• The task
List every line of the items below that contains the string "pyautogui".

• Dataset excerpts
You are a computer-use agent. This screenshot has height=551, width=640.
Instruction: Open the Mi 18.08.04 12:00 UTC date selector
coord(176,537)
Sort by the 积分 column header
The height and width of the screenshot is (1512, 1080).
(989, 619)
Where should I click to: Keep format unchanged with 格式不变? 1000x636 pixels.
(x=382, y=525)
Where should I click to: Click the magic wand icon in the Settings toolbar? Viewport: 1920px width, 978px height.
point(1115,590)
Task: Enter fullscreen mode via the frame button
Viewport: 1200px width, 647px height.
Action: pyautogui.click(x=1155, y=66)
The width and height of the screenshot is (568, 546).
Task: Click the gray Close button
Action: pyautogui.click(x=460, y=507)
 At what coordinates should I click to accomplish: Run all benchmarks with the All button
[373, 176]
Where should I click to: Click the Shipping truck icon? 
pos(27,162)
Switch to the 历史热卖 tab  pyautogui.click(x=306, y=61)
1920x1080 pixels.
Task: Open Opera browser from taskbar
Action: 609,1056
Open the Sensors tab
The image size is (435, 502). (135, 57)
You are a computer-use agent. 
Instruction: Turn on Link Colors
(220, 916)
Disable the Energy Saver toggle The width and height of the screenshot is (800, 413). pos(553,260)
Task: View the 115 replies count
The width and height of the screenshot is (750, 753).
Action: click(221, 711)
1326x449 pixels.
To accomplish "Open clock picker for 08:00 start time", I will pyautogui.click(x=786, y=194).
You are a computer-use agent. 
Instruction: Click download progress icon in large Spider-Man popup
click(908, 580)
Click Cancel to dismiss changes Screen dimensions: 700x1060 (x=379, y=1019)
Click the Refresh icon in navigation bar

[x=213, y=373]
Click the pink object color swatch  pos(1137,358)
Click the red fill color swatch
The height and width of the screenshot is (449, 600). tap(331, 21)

• Problem solution
Action: pyautogui.click(x=1155, y=66)
Action: pyautogui.click(x=460, y=507)
Switch to the 历史热卖 tab  pyautogui.click(x=306, y=61)
To accomplish "Open clock picker for 08:00 start time", I will pyautogui.click(x=786, y=194).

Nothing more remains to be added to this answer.